PELAKSANAAN DESENTRALISASI URUSAN WAJIB BIDANG PERTANAHAN DI KABUPATEN BANTUL

Sejak ditetapkannya Undang- Undang Nomor 3 Tahun 1950 tentang Pembentukan Daerah Istimewa Jogjakarta yang ditetapkan pada tanggal 3 Maret 1950 dan diundangkan pada
tanggal 4 Maret 1950, urusan agraria (tanah) sudah menjadi urusan rumah tangga Daerah Istimewa Jogjakarta demikian juga pada waktu Undang- Undang Nomor 15 Tahun 1950 tentang
Pembentukan Daerah Kabupaten dalam Lingkungan Daerah Istimewa Jogjakarta yang ditetapkan pada tanggal 8 Agustus 1950 dan diundangkan pada tanggal 8 Agustus 1950, urusan agraria (tanah) sudah menjadi urusan rumah tangga Kabupaten Bantul, jadi ditinjau dari Undang-Undang Nomor 3 Tahun 1950 maupun Undang-Undang Nomor 15 Tahun 1950, secara yuridis Kabupaten Bantul harus mempunyai kewenangan untuk mengatur dan mengurus rumah tangga sendiri, namun kenyataannya baik secara de facto maupun de jure, Kabupaten Bantul tidak dapat mengatur dan mengurus rumah tangganya sendiri, dikarenakan kewenangan-kewenangan yang diatur dalam Undang-Undang Nomor 15 Tahun 1950 masih tetap berada di Pemerintah Daerah Istimewa Jogjakarta, berdasarkan Pasal 4 Undang-Undang Nomor 3 Tahun 1950 secara tegas dinyatakan bahwa :
“ Daerah Istimewa Jogjakarta dapat mengurus urusan agraria sesuai dengan kemampuannya” Hal ini berarti dalam masalah pertanahan (agraria) Daerah Istimewa Jogjakarta dapat mengatur dan mengurus pertanahan (agraria) tersebut sebagai urusan rumah tangganya sendiri, sejak diberlakukannya Undang- Undang Nomor 5 Tahun 1960 tentang Peraturan Dasar Pokok-Pokok Agraria di Jogjakarta pada tahun 1980, Daerah Istimewa Jogjakarta tidak dapat mengatur dan mengurus pertanahan (agraria) sebagai urusan rumah tangganya karena Undang-Undang Nomor 5 Tahun 1960 menganut prinsip kesatuan hukum agraria untuk seluruh wilayah Republik Indonesia, namun pengaturan mengenai masalah pertanahan di Daerah Istimewa Jogjakarta masih dapat memberlakukan ketentuanketentuan khusus, terutama tanah-tanah yang masih dibawah kekuasaan Kasultanan dan Pakualaman, yakni Rijksblad Kasultanan dan Rijksblad Pakualaman sampai sekarang belum sepenuhnya berada di bawah pengaturan Undang-Undang Nomor 5 Tahun 1960 tentang Peraturan Dasar Pokok- Pokok Agraria.

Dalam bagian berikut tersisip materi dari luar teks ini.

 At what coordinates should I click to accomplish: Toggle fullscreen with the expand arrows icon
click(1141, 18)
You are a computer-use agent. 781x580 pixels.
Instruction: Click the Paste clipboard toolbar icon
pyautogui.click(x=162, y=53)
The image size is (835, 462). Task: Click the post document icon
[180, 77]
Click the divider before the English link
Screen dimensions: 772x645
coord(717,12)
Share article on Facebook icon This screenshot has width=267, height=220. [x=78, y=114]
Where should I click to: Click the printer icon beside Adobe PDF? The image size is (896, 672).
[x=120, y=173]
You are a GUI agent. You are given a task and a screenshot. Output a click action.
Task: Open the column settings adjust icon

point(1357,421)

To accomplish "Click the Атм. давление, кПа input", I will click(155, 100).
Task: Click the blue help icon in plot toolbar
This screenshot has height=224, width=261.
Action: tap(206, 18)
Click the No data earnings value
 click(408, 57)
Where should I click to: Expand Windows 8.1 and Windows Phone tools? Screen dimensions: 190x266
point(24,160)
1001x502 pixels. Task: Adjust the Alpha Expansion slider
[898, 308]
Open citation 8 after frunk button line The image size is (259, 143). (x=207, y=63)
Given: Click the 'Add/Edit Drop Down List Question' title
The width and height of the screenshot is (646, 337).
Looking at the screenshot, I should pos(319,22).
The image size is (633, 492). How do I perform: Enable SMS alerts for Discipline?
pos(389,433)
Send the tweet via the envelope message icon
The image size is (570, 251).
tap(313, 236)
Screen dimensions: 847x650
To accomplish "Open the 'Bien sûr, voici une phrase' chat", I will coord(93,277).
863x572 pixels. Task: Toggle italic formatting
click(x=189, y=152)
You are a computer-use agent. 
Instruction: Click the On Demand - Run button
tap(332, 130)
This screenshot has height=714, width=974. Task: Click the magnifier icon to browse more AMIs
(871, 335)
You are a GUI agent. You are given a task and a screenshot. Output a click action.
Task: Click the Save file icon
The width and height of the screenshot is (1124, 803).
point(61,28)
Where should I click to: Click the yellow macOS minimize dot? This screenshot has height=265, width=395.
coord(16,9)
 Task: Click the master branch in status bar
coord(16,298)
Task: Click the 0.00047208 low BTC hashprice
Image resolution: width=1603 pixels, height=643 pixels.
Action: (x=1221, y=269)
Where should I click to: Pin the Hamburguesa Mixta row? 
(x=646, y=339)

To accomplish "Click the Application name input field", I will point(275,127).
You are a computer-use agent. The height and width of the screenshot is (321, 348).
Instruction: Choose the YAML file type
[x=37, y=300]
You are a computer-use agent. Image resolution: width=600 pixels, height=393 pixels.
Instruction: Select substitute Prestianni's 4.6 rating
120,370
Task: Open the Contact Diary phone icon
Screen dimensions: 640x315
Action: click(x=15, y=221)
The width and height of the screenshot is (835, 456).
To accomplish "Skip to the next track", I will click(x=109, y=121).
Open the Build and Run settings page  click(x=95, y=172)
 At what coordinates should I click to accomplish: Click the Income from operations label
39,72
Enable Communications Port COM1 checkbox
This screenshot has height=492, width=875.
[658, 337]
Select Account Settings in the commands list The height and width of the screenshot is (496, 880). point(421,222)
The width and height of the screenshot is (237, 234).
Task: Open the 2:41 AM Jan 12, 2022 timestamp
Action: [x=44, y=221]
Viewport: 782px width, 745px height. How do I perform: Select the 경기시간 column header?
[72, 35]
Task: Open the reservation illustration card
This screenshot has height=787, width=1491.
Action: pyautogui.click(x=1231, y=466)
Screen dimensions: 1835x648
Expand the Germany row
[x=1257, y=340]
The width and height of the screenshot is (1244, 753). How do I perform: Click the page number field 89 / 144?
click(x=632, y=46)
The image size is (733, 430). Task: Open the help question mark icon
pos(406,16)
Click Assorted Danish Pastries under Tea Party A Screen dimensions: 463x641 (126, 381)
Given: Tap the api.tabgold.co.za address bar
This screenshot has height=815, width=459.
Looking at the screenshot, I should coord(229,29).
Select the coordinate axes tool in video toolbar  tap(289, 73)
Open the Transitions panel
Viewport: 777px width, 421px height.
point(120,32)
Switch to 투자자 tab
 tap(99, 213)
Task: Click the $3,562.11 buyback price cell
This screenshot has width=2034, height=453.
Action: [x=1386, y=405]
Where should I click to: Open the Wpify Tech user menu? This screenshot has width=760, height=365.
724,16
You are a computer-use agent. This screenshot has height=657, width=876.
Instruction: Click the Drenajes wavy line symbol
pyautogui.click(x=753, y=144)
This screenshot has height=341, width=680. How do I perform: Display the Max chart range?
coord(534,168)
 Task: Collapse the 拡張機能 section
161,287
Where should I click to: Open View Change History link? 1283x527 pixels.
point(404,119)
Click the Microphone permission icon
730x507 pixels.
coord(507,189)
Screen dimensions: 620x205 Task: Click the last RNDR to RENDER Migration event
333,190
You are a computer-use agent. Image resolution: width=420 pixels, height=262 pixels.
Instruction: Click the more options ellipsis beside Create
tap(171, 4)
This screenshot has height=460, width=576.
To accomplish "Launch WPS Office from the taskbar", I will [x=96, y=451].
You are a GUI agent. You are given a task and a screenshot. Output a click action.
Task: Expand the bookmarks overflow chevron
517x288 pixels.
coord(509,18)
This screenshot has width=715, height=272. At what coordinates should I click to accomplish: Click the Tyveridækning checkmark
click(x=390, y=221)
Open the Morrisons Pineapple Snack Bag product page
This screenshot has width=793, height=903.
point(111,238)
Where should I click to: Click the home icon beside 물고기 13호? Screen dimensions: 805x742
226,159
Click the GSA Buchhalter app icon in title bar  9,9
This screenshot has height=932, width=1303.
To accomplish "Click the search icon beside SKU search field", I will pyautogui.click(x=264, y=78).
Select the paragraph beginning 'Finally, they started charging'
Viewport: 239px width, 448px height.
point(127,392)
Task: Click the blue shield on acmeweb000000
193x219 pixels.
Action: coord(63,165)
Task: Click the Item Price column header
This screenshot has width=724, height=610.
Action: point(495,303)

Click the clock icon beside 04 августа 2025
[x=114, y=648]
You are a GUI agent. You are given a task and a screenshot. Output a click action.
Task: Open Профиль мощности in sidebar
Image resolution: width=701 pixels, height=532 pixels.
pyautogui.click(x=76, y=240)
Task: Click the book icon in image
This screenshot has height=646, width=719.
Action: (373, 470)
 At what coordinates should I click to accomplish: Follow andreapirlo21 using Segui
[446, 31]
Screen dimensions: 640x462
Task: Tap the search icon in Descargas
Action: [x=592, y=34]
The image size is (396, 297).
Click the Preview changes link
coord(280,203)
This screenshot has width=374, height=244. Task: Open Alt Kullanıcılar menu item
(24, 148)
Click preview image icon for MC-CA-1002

Pada saat Undang-Undang Nomor 5 Tahun 1974 tentang Pemerintahan Daerah diberlakukan, Kabupaten Bantulbelum dapat mengatur dan mengurus rumah tangganya sendiri dan dengan berakhirnya kekuasaan Orde Baru pada bulan Mei 1998 timbul berbagai tuntutan dari masyarakat, yang antara lain menghendaki adanya perubahan segera terhadap kebijakan dan pengaturan dalam penyelenggaraan pemerintahan di daerah. Tuntutan tersebut berkaitan dengan kegagalan pemerintah dalam melaksanakan prinsip otonomi daerah
yang nyata dan bertanggungjawab, serta peletakan titik berat otonomi daerah pada daerah tingkat II, sebagaimana dikehendaki oleh Undang-Undang Nomor 5 Tahun 1974 Tentang Pemerintahan di Daerah Jo. Ketetapan Majelis Permusyawaratan Rakyat Republik Indonesia (Tap. MPR-RI) Nomor IV/MPR/1973 Tentang Garis Garis Besar Haluan Negara. Prinsip otonomi daerah yang nyata dan beatanggungjawab yang telah dilaksanakan sejak tahun 1974, belum dapat dilaksanakan sebagaimana diharapkan walaupun sudah didukung adanya pelaksanaan proyek percontohan otonomi daerah sampai dua kali tahapan, yaitu 25 April 1995 – 25 April 1997 dan 25 Apri1 1997 – 25 April 1999.